U.S. Attorney General Eric Holder stated that “as S&P admits under this settlement, company executives complained that (S&P) declined to downgrade underperforming assets because it was worried that doing so would hurt the company’s business.  While this strategy may have helped S&P avoid disappointing its clients, it did major harm to the larger economy, contributing to the worst financial crisis since the Great Depression.”  This record settlement will distribute $687.5M to the DOJ with the remainder to be disbursed among the 19 State complainants and the District of Columbia. 

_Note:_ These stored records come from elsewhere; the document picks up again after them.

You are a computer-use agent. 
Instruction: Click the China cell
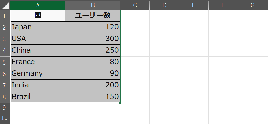click(38, 50)
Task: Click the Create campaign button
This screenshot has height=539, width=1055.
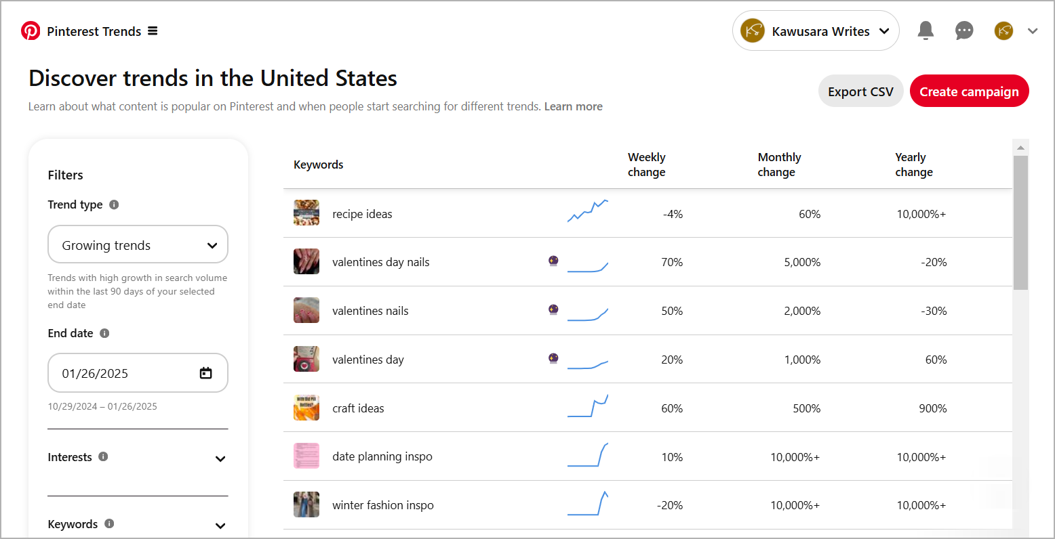Action: pyautogui.click(x=969, y=91)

The S&P settlement foreshadows a resolution likely to come from the DOJ’s investigation into another rating agency, Moody’s Investors Service (“Moody’s”).  Moody’s is being investigated for its pre-financial crisis ratings of CDOs.

$125M CalPERS Settlement
America’s largest pension fund, CalPERS, also reached a $125M settlement with S&P for losses sustained by CalPers due to S&P’s inflated grades assigned to various structured investment instruments that collapsed during the 2007-2008 mortgage crisis.  CalPERS also filed suit against rating agencies Fitch Ratings (“Fitch”) and Moody’s.  CalPers has since settled with Fitch, but its case against Moody’s is ongoing.

$77M SEC Settlement and 1-Year Suspension
In the first enforcement action by the SEC since it obtained the authority to file charges against a rating agency under the 2010 Dodd-Frank Wall Street Reform and Consumer Protection Act, the SEC brought three charges against S&P in January 2015 for their actions relating to the ratings of a number of commercial mortgage-backed securities (“CMBS”) during the post-2011 financial crisis, which resulted in a $58M settlement.  In addition, a $12M and $7M settlement with the New York and Massachusetts attorneys general, respectively, for matters that were concurrently brought with the S&P charges was also reached. 

Essentially, the S&P engaged in a multitude of transgressions relating to the CMBS’.  The S&P misled investors by stating it used one form of rating methodology when it in fact used another, issued a 2012 publication stating that its new rating criteria could endure Great-Depression levels of economic stress, and failed to properly monitor prior rated mortgage-backed securities from October 2012 to June 2014.

Director of the SEC Enforcement Division Andrew J. Ceresney stated that “(i)nvestors rely on credit rating agencies like (S&P’s) to play it straight when rating complex securities like CMBS….(b)ut S&P elevated its own financial interests above investors by loosening its rating criteria to obtain business and then obscuring these changes from investors.”  Although S&P neither admitted nor denied wrongdoing in reaching settlement, it further agreed to enter into a 1-year suspension on rating conduit CMBS’.  

While the S&P settlements are the first step in holding rating agencies accountable for their contribution to the pre and post global financial crisis, critics of these resolutions are disappointed that the DOJ, CalPers and the SEC failed to hold anyone individually responsible for the misconduct.  Perhaps the S&P and its rating agency cohorts have learned their lesson by feeling the sting of the hefty fines assessed against them, but without individual punishment, the history of the financial crisis may be doomed to repeat itself.